### EXTRAIT DU DOCUMENT
========================================

4.20 Reprenant l'argumentation présentée au titre de l'article 17 à propos
de l'«immixtion» dans la famille, l'État partie explique qu'aucun obstacle
véritable n'empêcherait Barry de continuer à vivre normalement en Indonésie
avec ses parents. Il conteste l'expertise psychiatrique selon laquelle s'il
partait avec les auteurs, il serait «complètement perdu et courrait un risque
considérable si on le projetait ainsi en Indonésie». Il soutient que si
la perturbation des habitudes de Barry rendra peut-être la transplantation
difficile pour lui au départ, son âge, ses origines multiculturelles (21)
et le fait qu'il comprenne l'indonésien donnent à croire qu'il s'acclimatera
rapidement. Barry pourrait faire de bonnes études en Indonésie, à proximité
physique et affective des auteurs (qui y sont nés, y ont été élevés et y
ont passé l'essentiel de leur vie) et d'autres proches, mais il peut aussi
choisir, comme sa qualité de citoyen australien lui en donne le droit, de
terminer ses études secondaires et d'entreprendre des études supérieures
en Australie. Cette solution entraînerait une séparation d'avec les auteurs,
mais il n'est pas rare que les enfants ne vivent pas avec leurs parents
pendant leurs études secondaires et supérieures; il est même courant pour
les enfants et les jeunes gens des pays de l'Asie du Sud-Est de fréquenter
l'école ou l'université en Australie. Barry, citoyen australien, bénéficierait
de toute la protection de la loi australienne et de la même assistance que
les autres enfants australiens vivant en Australie sans leurs parents.
Observations des auteurs sur la réponse de l'État partie
5.1 Pour ce qui est de la recevabilité de la communication, les auteurs
contestent les affirmations de l'État partie quant à l'épuisement des voies
de recours internes, à l'incompatibilité avec le Pacte et au manque de justification
des griefs.
5.2 Pour ce qui est d'abord de l'épuisement des voies de recours internes,
les auteurs soutiennent que cette obligation signifie que la plainte
dont il s'agit doit être soumise à tous les organes d'État disponibles
avant de l'être au Comité. Les recours dont l'État partie prétend qu'ils
sont encore disponibles ont trait à la procédure applicable aux réfugiés
et à l'appréciation des risques de persécution. Or, la plainte n'a aucun
rapport avec des problèmes propres aux réfugiés, elle concerne l'immixtion
dans la famille que constituerait l'expulsion des auteurs. Les auteurs affirment
donc qu'on ne peut leur demander de poursuivre la procédure sur le terrain
du droit des réfugiés alors que leur plainte porte sur l'unité de la famille.
5.3 Pour ce qui est de la demande conjointe de visa parental, les auteurs
font observer qu'ils auraient à quitter le territoire australien pendant
l'instruction de leur requête et que, même si celle-ci devait aboutir, ils
auraient à passer plusieurs années à l'extérieur avant de revenir en Australie.

========================================

### TÂCHES À RÉALISER
• 1. D'après l'extrait sur la famille de Barry, quelle langue Barry comprend-il ?
• 2. Traduisez en anglais cette phrase de l'extrait sur la famille de Barry : « Barry, citoyen australien, bénéficierait de toute la protection de la loi australienne et de la même assistance que les autres enfants australiens vivant en Australie sans leurs parents. »
• 3. Prolongez l'extrait sur la famille de Barry à la suite de sa dernière phrase.
Les données ne jouent aucun rôle dans ces tâches.

### DONNÉES FOURNIES
========================================

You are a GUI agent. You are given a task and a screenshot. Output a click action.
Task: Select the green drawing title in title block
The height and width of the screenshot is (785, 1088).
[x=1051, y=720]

========================================

### RÉSULTATS PAR TÂCHE
• 1. L'indonésien.

• 2. Barry, an Australian citizen, would enjoy the full protection of Australian law and the same assistance as other Australian children living in Australia without their parents.

• 3.
En tout état de cause, les statistiques du Département de l'immigration
montrent qu'aucun visa parental n'a été octroyé par les autorités australiennes
à Jakarta entre le 1er septembre 2000 et le 28 février 2001 et que, selon
la moyenne mondiale, il faut près de quatre ans pour en obtenir un. Avec
la polémique politique dont ces visas font actuellement l'objet, ces périodes
d'attente ne feront qu'augmenter, comme l'État partie le reconnaît lui-même
(22). Les auteurs considèrent ces délais comme inacceptables de toute
évidence et manifestement déraisonnables.
5.4 Quant à l'affirmation de l'État partie selon laquelle les allégations
seraient incompatibles avec les dispositions du Pacte, en particulier le
paragraphe 1 de l'article 12 et l'article 13, les auteurs renvoient à l'Observation
générale n 15 du Comité: si le Pacte ne reconnaît pas à l'étranger le droit
d'entrer sur le territoire d'un État partie ou d'y résider, l'étranger bénéficie
de la protection du Pacte, même en ce qui concerne son entrée ou sa résidence,
dans les affaires où se posent, par exemple, des questions relatives au
respect de la vie de famille. Les auteurs considèrent que l'article 13 n'est
pas pertinent à cet égard.
5.5 Les auteurs objectent à l'argument de l'État partie que le grief de
violation du paragraphe 1 de l'article 23 et du paragraphe 1 de l'article
24 n'a pas été étayé. Ils affirment que les faits dont ils ont à se plaindre
relèvent de ces dispositions, outre l'article 17, et soutiennent qu'une
violation de l'article 17 peut également représenter une violation des garanties
institutionnelles consacrées par les articles 23 et 24.
5.6 Sur le fond, les auteurs considèrent que l'argument principal de l'État
partie est que rien n'empêcherait Barry d'aller en Indonésie vivre avec
eux s'ils sont expulsés. Cela est contredit par les éléments d'appréciation
d'ordre psychologique fournis au Ministre et joints à la communication.
Quant à l'idée que Barry pourrait rester (sans surveillance) en Australie
en attendant l'issue de leur demande de retour, les auteurs disent que cette
solution est évidemment irréalisable et qu'elle ne serait pas dans l'intérêt
de Barry. Les auteurs n'ont pas accès aux moyens financiers qui permettraient
à Barry de poursuivre ses études en pension et personne ne pourra le prendre
en charge s'ils sont absents.
Délibérations du Comité
6.1 Avant d'examiner une plainte soumise dans une communication, le Comité
des droits de l'homme doit, conformément à l'article 87 de son règlement
intérieur, déterminer si cette communication est recevable en vertu du Protocole
facultatif se rapportant au Pacte.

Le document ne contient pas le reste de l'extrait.